Text under study:
■ ■ ■ ■ ■

We start with an illustration by Gary Schmitt in American.com who notes that after the 9/11 attack we asked Afghanistan to turn over bin Laden. (Remember Bush; “You’re either with us or with the terrorists.”) They refused. So on October 7th we started airstrikes and on November 14th Kabul fell to our forces. That took 64 days. Obama got McChrystal’s request August 30th. That was 78 days ago; and six or seven years since Obama and the Dems began telling us we were ignoring the war of necessity in Afghanistan. Makes you long for ”the Decider.”

Sarah Palin’s book is upon us. Telegraph, UK’s Toby Harnden, who has recently become a favorite, has amusing and perceptive thoughts about her future role.

Obama wants to be the anti-Bush president. Unfortunately Obama is succeeding in one instance, as evidenced by Gary Schmitt’s post in the American.com.

A friend from overseas emailed me to note that it was a span of 65 days between when the World Trade Center towers fell in New York on 9/11 and Kabul fell to American and coalition forces on 11/14. And between the attacks on 9/11 and the start of airstrikes against Kabul on 10/7, less than a month. General Stanley McChrystal, the commander of American and allied forces in Afghanistan, delivered his Afghanistan strategy to President Obama on 8/30 this year and President Obama has yet to make a decision. That’s 73 days and counting. Maybe there is something to being “the decider” after all.

Jennifer Rubin comments on the news that the ambassador to Afghanistan is against troop buildup, and Obama is giving this some thought.

Are we back to square one, or is someone in the Obami camp simply trying to gum up the works? Maybe the president would like some more research. Maybe another round of meetings. Who knows? The process seems to have taken on a life of its own, and the president appears unwilling to make a decision, any decision.

Certainly even the most die-hard defenders of the president must be appalled. This is no way to run a war. We are close to a decision. No we aren’t. Gen. Stanley McChrystal will get his men. Oh, maybe not. It is hard to recall a more excruciating decision-making process.

And yet we are told, “The White House has chafed under criticism from Republicans and some outside critics that Obama is dragging his feet to make a decision.” They seem blissfully unaware that the Obami are becoming a ludicrous spectacle, a cringe-inducing display of equivocation. So maybe they’ll take a few more weeks. Consider some more options. Have some more meetings. And what about the troops who are in the field, week after week, awaiting a strategy and support? Oh yes, them. Well, the president can’t be rushed.

NRO staff posted Krauthammer’s comments about Afghanistan.

…And the other uncertainty is about Obama’s commitment himself. The issue is: If he takes this long, and if he gives all these excuses — which you talked about just a moment ago, about how we may not have a partner in Afghanistan, we may not have a partner in Pakistan — you’re expressing doubts about our allies in the region, and you’re implying that somehow this is a kind of social work, that the reason that we’re at war is to bolster these allies.

■ ■ ■ ■ ■

Entries shown:
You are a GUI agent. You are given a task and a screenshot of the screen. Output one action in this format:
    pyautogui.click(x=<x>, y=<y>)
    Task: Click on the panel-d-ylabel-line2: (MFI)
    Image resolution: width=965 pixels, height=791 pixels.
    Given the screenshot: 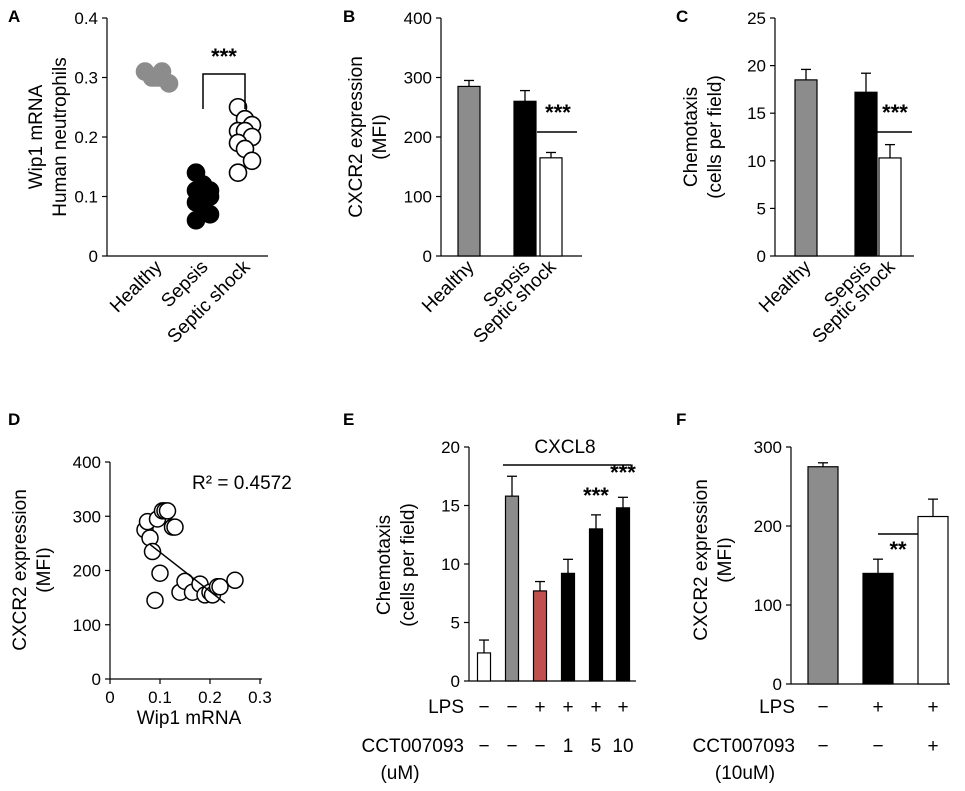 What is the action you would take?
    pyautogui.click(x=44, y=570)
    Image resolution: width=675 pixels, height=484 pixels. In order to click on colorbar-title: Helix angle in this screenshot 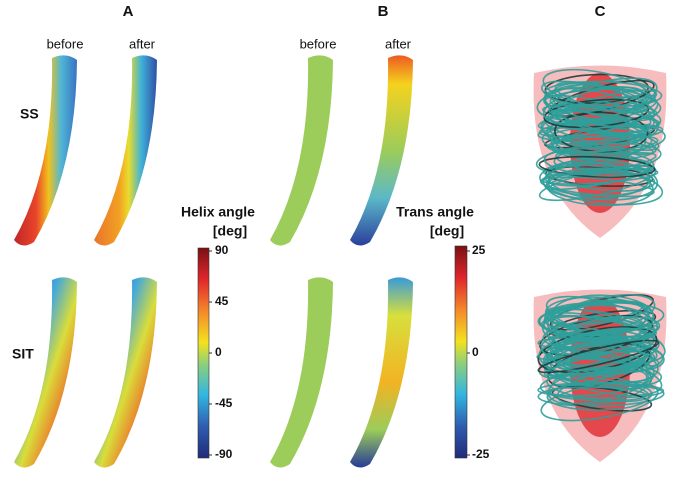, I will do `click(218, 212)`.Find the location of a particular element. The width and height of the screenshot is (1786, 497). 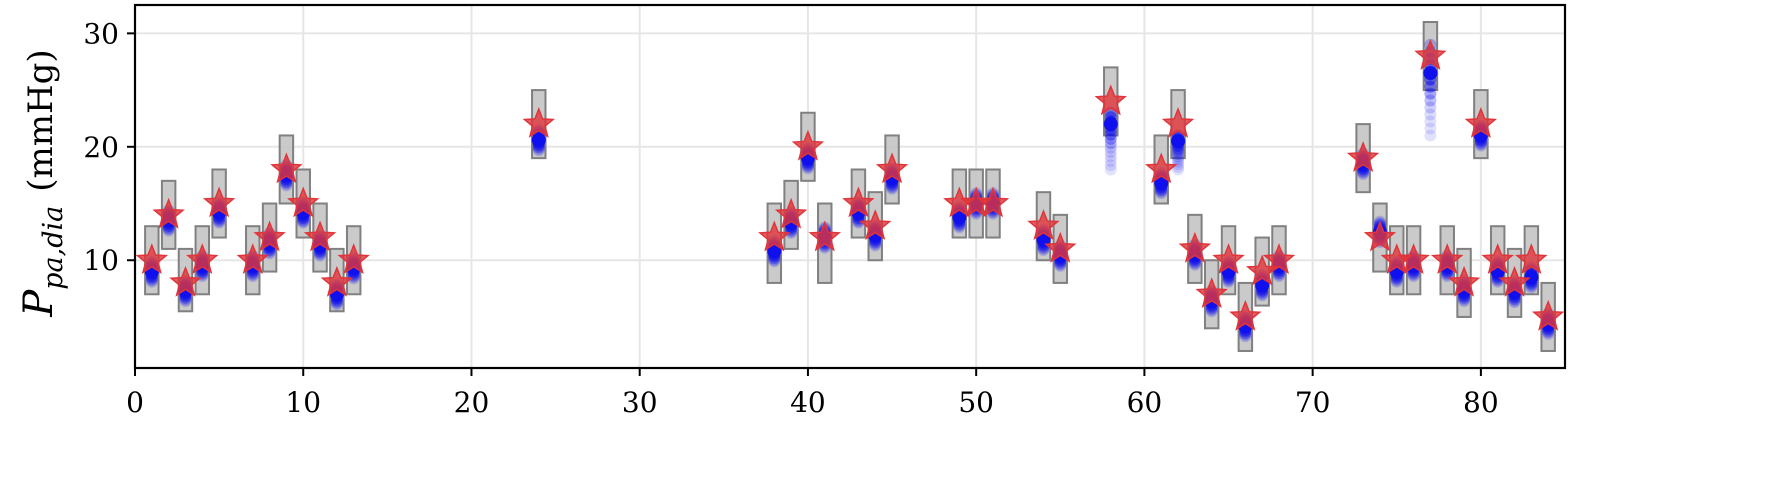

■ ■ ■ ■ ■

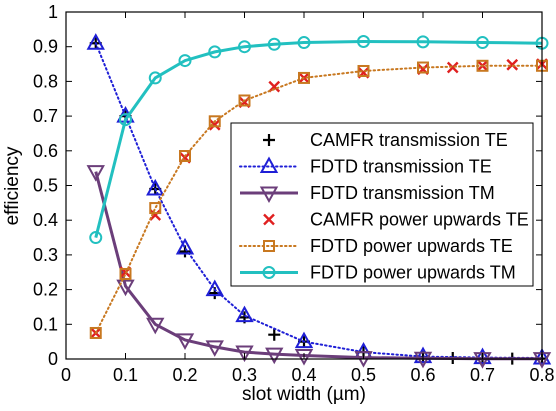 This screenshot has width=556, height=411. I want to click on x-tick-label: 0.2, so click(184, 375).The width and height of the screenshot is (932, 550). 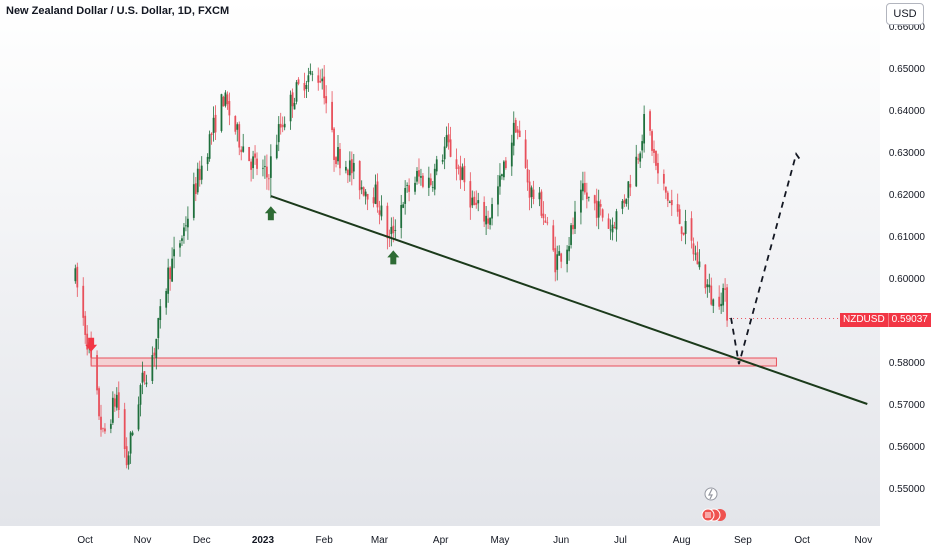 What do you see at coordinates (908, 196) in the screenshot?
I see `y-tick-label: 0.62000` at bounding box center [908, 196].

■ ■ ■ ■ ■

Problem description: Rewrite the Afghanistan commentary from "Certainly even the" to "can’t be rushed.", putting "agonizing" in place of "excruciating".

Written reply:
Certainly even the most die-hard defenders of the president must be appalled. This is no way to run a war. We are close to a decision. No we aren’t. Gen. Stanley McChrystal will get his men. Oh, maybe not. It is hard to recall a more agonizing decision-making process.

And yet we are told, “The White House has chafed under criticism from Republicans and some outside critics that Obama is dragging his feet to make a decision.” They seem blissfully unaware that the Obami are becoming a ludicrous spectacle, a cringe-inducing display of equivocation. So maybe they’ll take a few more weeks. Consider some more options. Have some more meetings. And what about the troops who are in the field, week after week, awaiting a strategy and support? Oh yes, them. Well, the president can’t be rushed.